▶ [Input data]:
+++
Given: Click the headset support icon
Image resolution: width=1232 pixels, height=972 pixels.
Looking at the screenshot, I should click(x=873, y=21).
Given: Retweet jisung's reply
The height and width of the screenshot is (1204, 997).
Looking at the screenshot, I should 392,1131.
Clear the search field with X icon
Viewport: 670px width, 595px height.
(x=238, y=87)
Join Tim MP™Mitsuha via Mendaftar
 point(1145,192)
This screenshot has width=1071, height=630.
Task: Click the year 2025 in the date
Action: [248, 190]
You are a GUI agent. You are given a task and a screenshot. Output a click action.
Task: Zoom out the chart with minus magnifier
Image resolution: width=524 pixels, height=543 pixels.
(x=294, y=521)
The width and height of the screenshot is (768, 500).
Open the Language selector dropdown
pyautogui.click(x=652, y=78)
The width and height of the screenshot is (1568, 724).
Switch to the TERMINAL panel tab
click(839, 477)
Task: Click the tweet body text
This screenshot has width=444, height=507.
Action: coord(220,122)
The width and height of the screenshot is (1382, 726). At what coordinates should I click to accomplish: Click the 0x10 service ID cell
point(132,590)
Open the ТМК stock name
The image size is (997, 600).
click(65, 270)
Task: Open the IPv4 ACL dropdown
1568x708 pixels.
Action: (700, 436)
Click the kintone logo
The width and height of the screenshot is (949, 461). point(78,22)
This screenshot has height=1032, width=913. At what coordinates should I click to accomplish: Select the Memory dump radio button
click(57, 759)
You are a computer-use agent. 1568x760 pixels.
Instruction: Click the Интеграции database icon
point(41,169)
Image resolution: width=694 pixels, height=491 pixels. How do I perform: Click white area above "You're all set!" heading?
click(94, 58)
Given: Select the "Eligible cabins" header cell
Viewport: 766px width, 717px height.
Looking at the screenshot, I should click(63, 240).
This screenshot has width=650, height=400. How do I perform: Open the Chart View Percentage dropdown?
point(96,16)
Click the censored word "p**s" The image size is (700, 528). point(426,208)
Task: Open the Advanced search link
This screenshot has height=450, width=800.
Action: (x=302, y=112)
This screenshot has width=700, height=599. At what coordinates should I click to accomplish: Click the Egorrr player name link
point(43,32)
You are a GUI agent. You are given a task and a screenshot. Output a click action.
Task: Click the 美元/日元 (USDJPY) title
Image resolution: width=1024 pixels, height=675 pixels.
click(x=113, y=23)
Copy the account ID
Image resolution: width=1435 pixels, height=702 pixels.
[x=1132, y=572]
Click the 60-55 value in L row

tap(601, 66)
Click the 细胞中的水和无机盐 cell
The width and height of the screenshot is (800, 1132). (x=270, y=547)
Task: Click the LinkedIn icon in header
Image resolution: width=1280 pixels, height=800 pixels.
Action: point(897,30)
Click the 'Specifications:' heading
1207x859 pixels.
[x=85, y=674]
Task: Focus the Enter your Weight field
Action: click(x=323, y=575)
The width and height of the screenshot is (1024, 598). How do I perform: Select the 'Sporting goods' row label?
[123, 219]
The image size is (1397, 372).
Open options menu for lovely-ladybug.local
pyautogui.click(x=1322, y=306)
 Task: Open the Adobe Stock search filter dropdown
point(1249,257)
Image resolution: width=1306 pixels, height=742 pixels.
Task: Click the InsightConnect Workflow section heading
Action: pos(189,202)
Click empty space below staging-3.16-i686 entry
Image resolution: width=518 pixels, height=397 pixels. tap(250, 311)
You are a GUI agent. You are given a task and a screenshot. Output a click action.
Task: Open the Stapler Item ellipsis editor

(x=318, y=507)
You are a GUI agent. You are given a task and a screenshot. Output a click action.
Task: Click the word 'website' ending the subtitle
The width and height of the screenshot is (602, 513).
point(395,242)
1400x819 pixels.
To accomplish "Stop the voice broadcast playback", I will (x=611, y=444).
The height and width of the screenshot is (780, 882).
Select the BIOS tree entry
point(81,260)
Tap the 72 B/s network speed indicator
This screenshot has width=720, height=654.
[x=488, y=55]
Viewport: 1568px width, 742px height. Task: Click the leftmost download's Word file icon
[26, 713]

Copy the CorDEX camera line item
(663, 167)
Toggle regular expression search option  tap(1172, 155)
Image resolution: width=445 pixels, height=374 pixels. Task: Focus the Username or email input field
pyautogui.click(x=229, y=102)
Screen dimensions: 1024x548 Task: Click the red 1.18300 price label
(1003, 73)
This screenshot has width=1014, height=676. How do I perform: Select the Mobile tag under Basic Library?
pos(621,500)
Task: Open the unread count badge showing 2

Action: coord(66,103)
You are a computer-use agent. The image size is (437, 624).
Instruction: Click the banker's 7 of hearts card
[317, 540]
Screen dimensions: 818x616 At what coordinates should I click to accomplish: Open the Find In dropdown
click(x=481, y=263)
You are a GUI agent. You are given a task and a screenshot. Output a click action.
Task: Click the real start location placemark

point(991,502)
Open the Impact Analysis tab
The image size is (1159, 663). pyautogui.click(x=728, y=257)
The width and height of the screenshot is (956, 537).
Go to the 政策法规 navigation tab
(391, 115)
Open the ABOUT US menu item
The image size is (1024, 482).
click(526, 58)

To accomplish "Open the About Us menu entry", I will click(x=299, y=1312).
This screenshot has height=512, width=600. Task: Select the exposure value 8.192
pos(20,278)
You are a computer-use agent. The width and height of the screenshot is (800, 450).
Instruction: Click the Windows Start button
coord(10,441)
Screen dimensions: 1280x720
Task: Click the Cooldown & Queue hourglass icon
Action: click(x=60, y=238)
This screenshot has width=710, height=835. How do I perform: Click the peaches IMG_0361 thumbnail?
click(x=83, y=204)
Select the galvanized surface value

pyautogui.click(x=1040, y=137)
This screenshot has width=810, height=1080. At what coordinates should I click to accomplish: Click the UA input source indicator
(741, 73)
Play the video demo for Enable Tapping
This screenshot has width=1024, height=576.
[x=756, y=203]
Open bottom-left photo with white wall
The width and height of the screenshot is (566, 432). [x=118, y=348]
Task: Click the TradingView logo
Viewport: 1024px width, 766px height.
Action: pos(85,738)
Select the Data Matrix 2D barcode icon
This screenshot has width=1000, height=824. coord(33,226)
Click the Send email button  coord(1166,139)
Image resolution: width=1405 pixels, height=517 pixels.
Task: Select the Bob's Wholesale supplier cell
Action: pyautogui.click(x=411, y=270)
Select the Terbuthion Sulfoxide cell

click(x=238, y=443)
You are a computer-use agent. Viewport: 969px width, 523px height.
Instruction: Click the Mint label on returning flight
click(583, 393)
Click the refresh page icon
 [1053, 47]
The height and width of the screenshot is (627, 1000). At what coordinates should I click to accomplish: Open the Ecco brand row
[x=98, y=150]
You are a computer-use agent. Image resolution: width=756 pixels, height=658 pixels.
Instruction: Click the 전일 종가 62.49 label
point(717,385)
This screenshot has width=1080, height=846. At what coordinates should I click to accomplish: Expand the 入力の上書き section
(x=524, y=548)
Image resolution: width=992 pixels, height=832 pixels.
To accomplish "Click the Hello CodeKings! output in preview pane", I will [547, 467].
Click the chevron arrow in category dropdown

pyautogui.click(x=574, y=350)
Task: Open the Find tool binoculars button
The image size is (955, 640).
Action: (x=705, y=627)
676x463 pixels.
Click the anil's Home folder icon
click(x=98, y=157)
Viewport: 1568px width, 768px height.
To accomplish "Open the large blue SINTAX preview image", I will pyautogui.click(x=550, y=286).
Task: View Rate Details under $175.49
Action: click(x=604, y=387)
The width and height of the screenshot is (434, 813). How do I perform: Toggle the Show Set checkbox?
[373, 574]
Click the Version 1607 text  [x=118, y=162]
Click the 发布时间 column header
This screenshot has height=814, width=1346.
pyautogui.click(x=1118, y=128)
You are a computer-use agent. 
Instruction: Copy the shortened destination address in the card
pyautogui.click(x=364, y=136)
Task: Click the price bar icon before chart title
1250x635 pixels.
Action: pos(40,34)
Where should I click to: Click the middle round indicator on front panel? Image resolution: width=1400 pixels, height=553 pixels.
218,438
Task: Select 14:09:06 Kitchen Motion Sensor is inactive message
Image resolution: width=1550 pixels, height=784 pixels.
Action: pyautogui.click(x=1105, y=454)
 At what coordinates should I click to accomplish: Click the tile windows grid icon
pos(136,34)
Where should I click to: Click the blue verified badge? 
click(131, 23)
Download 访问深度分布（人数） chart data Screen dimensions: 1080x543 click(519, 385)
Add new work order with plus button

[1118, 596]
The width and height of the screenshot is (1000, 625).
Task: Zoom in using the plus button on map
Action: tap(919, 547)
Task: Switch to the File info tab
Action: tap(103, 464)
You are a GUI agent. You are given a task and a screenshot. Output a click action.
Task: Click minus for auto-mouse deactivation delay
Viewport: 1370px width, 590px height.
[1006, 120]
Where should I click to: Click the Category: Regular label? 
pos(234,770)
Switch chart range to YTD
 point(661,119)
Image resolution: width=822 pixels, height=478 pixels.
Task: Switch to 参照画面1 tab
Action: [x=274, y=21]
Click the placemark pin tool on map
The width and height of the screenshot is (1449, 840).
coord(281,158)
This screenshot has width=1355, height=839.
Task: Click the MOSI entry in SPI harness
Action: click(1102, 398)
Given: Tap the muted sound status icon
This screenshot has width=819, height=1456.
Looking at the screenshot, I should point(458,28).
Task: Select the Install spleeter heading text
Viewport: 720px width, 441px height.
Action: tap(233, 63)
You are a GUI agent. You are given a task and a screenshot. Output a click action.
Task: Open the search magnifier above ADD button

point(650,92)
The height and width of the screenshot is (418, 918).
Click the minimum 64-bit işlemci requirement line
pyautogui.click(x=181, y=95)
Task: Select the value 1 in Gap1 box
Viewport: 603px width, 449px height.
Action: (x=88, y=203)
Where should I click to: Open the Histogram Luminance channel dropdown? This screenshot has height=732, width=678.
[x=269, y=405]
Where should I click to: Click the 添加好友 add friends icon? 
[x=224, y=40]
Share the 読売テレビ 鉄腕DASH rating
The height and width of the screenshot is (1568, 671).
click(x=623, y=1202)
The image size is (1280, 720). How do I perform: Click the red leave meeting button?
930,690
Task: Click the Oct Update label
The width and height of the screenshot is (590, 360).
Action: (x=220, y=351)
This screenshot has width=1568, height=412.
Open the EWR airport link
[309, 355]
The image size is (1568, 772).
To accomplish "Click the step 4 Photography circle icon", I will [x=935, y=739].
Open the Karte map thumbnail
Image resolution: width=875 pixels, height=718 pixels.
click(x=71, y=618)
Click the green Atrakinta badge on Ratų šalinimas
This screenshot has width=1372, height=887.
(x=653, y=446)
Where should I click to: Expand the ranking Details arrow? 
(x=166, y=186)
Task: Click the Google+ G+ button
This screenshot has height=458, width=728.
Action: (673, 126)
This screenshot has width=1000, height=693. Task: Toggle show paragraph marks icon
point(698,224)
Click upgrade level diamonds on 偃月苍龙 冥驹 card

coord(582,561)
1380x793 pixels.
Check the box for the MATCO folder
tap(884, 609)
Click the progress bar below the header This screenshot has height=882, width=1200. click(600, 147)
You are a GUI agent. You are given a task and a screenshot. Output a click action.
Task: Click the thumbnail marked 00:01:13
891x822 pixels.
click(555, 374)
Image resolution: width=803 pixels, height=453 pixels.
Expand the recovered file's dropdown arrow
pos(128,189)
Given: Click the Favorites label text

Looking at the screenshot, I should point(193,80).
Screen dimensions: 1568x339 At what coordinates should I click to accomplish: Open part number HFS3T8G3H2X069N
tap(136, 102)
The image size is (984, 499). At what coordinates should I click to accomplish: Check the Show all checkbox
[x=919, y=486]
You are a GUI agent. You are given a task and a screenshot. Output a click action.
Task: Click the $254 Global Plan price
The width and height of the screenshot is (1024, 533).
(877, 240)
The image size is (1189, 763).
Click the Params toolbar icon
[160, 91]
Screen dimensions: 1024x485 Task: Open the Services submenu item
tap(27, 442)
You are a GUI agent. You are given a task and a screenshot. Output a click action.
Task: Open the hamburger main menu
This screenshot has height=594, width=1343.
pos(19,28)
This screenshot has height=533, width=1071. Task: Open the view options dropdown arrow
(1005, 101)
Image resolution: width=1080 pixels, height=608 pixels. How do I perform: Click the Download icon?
+++
▶ [Work task]: Everything from the line containing "This screenshot has height=594, width=1343." through the last line of the records must be given again exactly; leave out all other lines.

▶ [Solved exercise]:
This screenshot has height=594, width=1343.
pos(19,28)
This screenshot has height=533, width=1071. Task: Open the view options dropdown arrow
(1005, 101)
Image resolution: width=1080 pixels, height=608 pixels. How do I perform: Click the Download icon?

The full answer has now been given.